Une étude menée en janvier 2016 (dont rend compte le journal Le Monde dans son édition du 10-11 janvier 2016) par la sociologue Béatrice Mabilon-Bonfils et l'historien François Durpaire (Fatima moins bien notée que Mariane) met en évidence que les préjugés sur les musulmans et l'islam ont la vie dure dans les manuels scolaires. Une analyse lexicale de 15 manuels d'histoire destinés aux élèves de seconde, première et terminale du lycée général et de neuf manuels destinés aux professeurs les conduit à deux constats : le mot islam est très souvent associé aux termes attentats, islamisme, terrorisme, 11 septembre, Den Laden ou Al Qaida ; cette religion apparaît comme étrangère à la France. "Une telle représentation peut conduire à alimenter une phobie et à produire une vision caricaturale de cette religion".

L'examen des programmes scolaires auxquels s'appliquent ces ouvrages montre que l'islam est abordé de la seconde à la terminale sous l'angle des conflits et notamment des conflits internationaux récents (Iran, Irak, conflit israélo-palestinien, Egpte et Frères musulmans). "Cet accent mis sur la conflictualité conduit à véhiculer une image erronée de l'islam". L'islam en France est quant à lui peu évoqué (son traitement se résume à la laïcité et à la question du port du voile.

Ces critiques ne sont pas nouvelles. Une étude de la Haute autorité de lutte contre les discriminations et pour l'égalité (HALDE) s'étonnait déjà en 2008 de voir l'islam représenté par une mosquée située hors du territoire national, quand le catholicisme était illustré par la cathédrale de Chartes ; comme si la religion musulmane était étrangère à la France.

Selon une étude réalisée par l'institut allemand Georg Eckert sur les manuels de cinq pays européens, dont la France, l'image de l'islam serait "dépassée et simpliste". Elle tendrait à nourrir "la perception d'une religion menaçante pour l'Occident", selon la thèse que prépare Sonia Mejri, doctorante à l'université de Montpellier-III, sur les conceptions et images de l'islam et des arabes dans les manuels de 1948 à 2008. Plus mesurée, une étude publiée en 2011 par deux professeurs du secondaire, relève quelques simplifications, mais aussi un souci des éditeurs d'éviter les jugements de valeur.

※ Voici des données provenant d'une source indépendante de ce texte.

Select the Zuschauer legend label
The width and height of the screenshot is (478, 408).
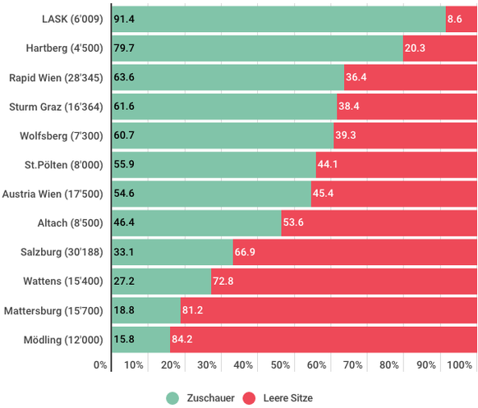point(210,398)
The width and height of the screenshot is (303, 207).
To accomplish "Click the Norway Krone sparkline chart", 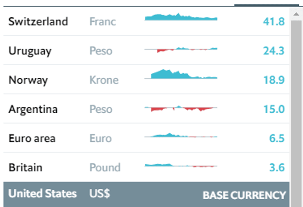I will click(x=181, y=75).
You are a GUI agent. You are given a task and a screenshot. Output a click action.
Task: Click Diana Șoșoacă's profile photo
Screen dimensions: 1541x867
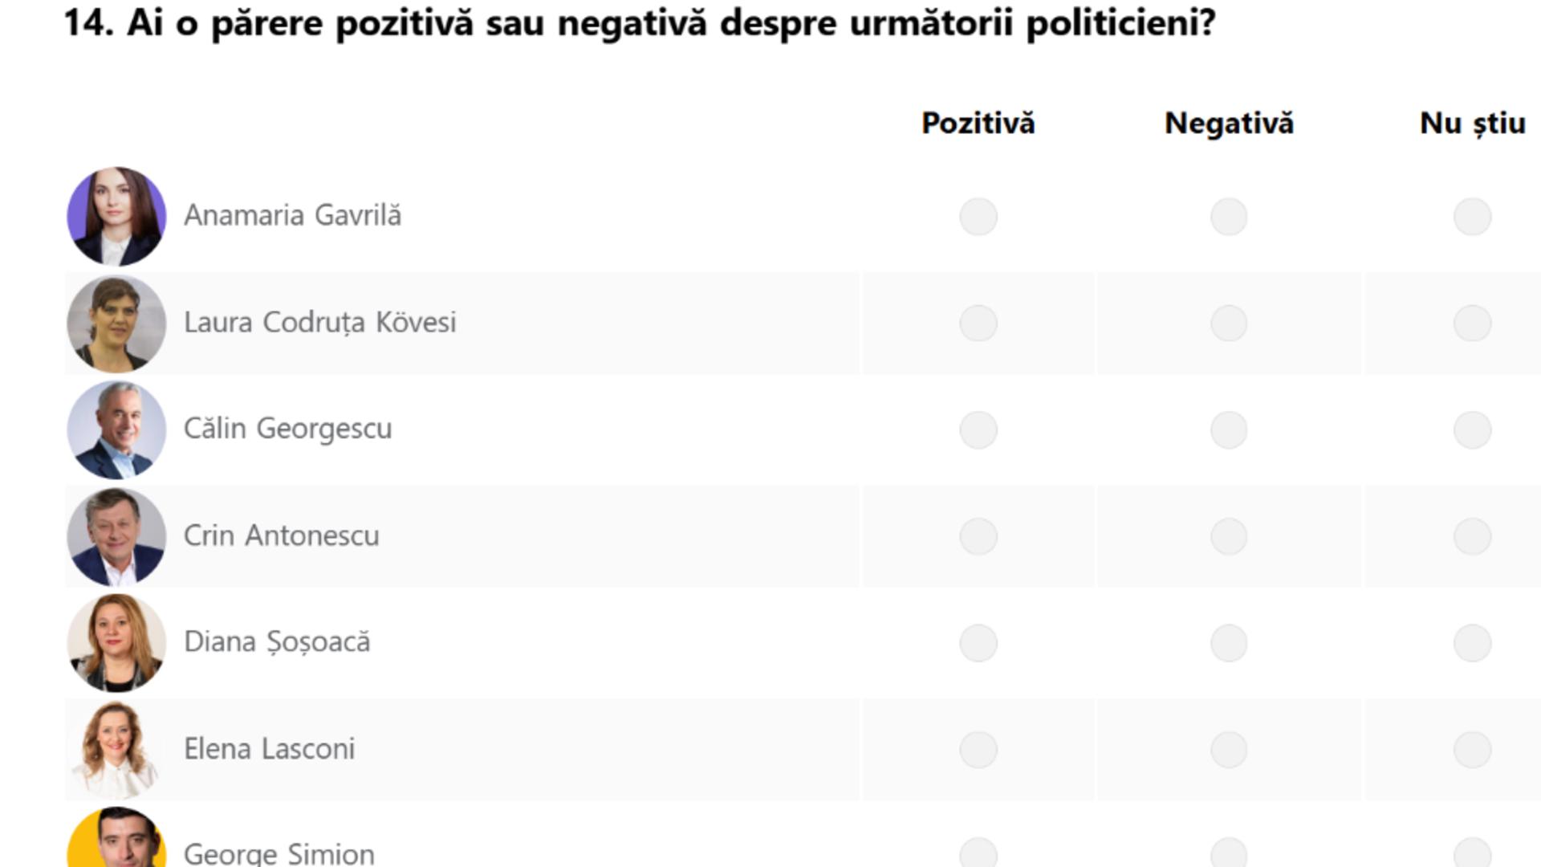116,642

Pour d'autres spécialistes, les clichés qui peuvent être relevés sont moins importants que les impasses des programmes d'histoire, qui alimentent une certaine vision de l'islam. Dominique Borne, spécialiste de l'enseignement de l'histoire, souligne que les origines de l'islam sont abordées au collège et qu'ensuite il y a peu de choses. "Il serait indispensable de montrer la diversité des islams, la distinction entre sunnisme et chiisme, l'évolution historique de l'islam en tant que civilisation, les migrations, sans se réduire au religieux".